Frequently Asked Questions
1. What does peak area represent in chemistry?
Peak area represents the total detector response across a chromatographic peak. It often correlates with analyte amount better than peak height, especially when peaks broaden or slightly shift.
2. When should I use trapezoidal integration?
Use trapezoidal integration when you have raw X,Y detector points or when the peak shape is not perfectly Gaussian. It is also useful for asymmetric peaks and manually exported chromatogram data.

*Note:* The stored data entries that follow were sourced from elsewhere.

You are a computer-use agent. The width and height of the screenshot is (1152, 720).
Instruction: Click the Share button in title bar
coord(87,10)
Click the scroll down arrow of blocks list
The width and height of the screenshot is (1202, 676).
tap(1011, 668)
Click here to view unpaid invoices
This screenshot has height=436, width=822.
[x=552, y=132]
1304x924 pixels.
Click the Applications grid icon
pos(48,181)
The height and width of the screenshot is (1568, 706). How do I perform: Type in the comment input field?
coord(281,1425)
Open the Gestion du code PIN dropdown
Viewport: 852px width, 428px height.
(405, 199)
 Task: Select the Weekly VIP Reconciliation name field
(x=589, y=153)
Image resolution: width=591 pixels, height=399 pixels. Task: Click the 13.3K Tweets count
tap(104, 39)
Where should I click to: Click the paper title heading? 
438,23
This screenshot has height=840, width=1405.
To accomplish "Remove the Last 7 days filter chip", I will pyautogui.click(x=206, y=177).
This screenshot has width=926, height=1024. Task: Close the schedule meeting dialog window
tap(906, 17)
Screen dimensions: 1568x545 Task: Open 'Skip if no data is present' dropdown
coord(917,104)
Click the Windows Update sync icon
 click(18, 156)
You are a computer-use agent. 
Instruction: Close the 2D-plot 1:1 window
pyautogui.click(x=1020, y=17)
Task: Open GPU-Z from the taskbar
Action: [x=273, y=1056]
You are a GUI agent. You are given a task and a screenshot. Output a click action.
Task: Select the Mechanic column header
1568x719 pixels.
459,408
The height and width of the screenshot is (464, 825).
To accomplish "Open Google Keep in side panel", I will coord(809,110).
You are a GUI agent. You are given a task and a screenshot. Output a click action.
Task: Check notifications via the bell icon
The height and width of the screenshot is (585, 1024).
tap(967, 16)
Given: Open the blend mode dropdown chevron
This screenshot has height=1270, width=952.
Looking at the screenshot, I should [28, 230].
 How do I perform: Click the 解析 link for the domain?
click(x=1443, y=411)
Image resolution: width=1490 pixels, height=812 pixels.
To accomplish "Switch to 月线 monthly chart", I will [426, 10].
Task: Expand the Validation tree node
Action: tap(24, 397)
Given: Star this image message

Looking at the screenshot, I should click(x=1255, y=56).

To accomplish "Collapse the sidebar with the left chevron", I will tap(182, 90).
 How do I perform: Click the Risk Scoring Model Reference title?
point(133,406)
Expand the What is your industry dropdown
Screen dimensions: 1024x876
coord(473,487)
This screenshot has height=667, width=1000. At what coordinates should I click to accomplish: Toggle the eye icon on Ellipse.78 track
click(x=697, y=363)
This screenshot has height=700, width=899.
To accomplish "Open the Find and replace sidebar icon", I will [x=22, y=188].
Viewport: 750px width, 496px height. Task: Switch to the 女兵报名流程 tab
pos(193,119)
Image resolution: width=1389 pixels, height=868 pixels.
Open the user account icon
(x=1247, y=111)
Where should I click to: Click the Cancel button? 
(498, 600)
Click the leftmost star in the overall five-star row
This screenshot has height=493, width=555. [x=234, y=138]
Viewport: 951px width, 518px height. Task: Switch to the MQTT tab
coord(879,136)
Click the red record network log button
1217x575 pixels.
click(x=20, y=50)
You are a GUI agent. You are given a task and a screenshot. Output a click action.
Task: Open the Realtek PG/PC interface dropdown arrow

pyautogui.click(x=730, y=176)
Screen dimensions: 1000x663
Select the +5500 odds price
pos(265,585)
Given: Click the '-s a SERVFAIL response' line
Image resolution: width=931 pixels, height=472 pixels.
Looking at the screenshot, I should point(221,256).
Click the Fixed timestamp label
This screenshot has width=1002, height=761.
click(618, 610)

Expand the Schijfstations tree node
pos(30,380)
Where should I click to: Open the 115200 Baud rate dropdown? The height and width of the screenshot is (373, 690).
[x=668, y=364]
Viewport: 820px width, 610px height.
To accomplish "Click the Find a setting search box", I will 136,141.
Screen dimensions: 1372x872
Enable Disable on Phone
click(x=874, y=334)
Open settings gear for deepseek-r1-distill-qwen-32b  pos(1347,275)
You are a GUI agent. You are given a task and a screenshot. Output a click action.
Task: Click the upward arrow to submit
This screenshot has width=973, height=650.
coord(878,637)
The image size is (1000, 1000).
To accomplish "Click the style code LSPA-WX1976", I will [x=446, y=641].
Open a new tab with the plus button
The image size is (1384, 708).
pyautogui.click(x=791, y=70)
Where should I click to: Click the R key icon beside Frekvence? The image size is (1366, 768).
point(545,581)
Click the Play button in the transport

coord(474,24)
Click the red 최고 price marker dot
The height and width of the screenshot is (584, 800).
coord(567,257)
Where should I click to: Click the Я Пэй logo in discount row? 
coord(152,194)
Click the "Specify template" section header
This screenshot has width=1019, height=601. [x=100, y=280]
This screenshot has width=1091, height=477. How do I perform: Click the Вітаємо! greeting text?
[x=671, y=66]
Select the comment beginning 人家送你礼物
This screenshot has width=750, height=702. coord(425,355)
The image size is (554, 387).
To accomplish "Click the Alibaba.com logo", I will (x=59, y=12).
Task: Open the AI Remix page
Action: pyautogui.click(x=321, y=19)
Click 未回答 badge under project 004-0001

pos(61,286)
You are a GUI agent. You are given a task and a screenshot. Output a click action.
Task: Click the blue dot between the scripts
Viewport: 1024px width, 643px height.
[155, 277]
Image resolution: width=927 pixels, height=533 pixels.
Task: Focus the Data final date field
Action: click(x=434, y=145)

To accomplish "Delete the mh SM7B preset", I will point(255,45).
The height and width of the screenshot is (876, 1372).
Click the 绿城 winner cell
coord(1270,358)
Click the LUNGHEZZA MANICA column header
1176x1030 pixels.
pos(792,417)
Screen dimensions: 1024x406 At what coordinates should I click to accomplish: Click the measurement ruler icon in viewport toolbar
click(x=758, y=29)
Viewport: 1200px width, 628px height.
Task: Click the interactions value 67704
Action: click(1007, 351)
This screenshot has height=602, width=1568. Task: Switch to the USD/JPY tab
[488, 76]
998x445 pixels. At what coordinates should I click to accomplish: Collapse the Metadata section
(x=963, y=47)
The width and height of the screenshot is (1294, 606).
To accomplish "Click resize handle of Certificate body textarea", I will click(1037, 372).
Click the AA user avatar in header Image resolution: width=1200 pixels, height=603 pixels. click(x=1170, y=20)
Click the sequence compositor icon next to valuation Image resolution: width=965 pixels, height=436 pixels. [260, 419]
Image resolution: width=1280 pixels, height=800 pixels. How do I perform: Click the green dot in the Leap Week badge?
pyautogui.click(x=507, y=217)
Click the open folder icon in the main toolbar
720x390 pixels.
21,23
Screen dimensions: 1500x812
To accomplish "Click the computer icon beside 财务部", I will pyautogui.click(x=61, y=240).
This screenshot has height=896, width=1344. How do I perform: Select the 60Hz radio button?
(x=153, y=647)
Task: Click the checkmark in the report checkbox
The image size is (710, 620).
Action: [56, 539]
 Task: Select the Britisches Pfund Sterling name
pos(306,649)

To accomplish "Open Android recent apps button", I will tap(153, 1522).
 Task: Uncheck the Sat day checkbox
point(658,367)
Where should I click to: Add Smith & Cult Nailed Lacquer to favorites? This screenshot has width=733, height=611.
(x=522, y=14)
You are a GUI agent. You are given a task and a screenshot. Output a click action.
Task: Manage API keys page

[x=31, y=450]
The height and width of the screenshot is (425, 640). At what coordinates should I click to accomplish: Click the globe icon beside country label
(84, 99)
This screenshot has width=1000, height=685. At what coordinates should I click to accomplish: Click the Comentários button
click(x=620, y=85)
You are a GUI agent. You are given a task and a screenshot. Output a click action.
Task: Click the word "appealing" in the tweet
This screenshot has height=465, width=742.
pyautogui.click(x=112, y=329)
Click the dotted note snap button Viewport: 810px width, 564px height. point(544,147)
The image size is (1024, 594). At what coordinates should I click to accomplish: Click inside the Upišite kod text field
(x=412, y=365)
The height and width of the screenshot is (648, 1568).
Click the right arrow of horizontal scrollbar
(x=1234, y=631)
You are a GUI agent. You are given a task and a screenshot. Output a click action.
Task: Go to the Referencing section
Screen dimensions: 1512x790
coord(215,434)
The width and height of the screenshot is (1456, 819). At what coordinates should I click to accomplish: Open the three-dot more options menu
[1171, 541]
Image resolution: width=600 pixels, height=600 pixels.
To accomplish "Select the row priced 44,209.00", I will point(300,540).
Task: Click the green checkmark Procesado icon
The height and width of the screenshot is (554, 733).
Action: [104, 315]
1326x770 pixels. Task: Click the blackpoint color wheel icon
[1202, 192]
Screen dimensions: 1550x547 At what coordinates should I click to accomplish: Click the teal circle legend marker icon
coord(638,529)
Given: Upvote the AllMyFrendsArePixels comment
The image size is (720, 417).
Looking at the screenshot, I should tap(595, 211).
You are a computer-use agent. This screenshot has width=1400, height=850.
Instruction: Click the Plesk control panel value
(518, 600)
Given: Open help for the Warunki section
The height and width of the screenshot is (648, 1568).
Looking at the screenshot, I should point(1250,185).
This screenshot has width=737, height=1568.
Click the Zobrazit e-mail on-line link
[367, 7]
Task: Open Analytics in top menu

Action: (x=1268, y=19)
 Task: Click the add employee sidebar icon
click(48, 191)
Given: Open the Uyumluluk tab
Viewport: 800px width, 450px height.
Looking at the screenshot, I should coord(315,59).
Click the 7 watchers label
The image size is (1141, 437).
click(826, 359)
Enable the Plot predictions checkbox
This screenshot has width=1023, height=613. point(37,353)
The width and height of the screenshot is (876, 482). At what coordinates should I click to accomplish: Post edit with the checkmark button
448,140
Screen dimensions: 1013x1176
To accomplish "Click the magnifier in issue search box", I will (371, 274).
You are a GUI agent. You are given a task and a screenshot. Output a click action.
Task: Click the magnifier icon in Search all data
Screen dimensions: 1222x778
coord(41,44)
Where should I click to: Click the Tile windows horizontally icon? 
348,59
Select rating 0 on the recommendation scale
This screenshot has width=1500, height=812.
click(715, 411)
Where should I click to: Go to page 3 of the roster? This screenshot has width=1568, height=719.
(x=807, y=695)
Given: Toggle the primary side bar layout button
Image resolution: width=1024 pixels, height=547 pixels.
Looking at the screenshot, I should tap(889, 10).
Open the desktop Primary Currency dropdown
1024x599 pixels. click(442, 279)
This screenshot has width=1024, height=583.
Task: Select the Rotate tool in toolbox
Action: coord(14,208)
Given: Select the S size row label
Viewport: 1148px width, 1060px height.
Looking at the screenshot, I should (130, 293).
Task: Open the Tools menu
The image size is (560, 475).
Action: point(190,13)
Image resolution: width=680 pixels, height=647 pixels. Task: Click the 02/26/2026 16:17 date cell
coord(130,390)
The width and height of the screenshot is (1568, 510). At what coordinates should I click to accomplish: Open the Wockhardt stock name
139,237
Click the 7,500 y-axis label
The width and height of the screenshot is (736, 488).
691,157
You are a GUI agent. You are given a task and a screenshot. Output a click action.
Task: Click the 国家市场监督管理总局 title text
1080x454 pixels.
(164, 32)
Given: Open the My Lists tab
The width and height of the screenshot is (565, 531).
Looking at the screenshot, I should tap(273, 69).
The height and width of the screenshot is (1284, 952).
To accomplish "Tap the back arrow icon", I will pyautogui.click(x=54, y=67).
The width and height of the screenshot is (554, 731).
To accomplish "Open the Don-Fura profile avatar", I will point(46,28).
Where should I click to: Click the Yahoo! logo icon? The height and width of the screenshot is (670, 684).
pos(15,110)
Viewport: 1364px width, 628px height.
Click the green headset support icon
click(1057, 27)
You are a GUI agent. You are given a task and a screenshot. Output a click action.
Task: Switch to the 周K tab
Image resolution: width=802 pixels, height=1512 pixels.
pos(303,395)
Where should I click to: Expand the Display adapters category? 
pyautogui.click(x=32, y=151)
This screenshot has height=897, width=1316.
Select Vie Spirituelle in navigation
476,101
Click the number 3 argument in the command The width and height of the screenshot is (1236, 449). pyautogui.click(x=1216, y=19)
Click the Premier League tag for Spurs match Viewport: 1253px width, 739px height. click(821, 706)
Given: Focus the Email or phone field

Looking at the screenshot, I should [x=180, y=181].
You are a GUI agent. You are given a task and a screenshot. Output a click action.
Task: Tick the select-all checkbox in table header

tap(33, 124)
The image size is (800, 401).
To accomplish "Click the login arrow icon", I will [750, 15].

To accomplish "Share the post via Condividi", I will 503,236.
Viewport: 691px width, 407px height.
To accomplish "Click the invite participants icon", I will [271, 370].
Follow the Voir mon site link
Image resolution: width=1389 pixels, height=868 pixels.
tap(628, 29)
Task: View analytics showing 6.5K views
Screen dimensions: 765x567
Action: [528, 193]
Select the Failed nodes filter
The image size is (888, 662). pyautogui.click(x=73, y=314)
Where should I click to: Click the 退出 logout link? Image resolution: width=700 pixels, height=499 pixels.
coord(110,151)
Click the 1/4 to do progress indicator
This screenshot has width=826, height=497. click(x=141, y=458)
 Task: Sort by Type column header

3. Why is baseline correction important?
Baseline correction removes constant background signal from the detector response. Without correction, the calculated area can be overstated, especially for small peaks or noisy chromatograms.
4. What is the difference between FWHM and sigma?
FWHM is the full width at half maximum. Sigma describes Gaussian spread. They are linked mathematically, so the calculator can convert one to the other for Gaussian area estimation.
5. Can I estimate concentration from peak area?
Yes. If you know the response factor from calibration, the calculator can estimate concentration from peak area. The dilution factor adjusts the result when samples were diluted before analysis.
6. Is triangle approximation accurate enough?
Triangle approximation is quick but simplified. It works best for nearly symmetric peaks. For irregular, tailing, or fronting peaks, trapezoidal integration usually gives a more realistic area estimate.
7. Which units should I use for area?
Area units combine signal and time, such as mAU × min or counts × s. The calculator automatically displays the result using the units you choose in the form.
8. Can this replace validated laboratory software?
This tool is useful for learning, checking, and preliminary calculations. It does not replace validated chromatography software, instrument integration methods, or formal quality-controlled laboratory workflows.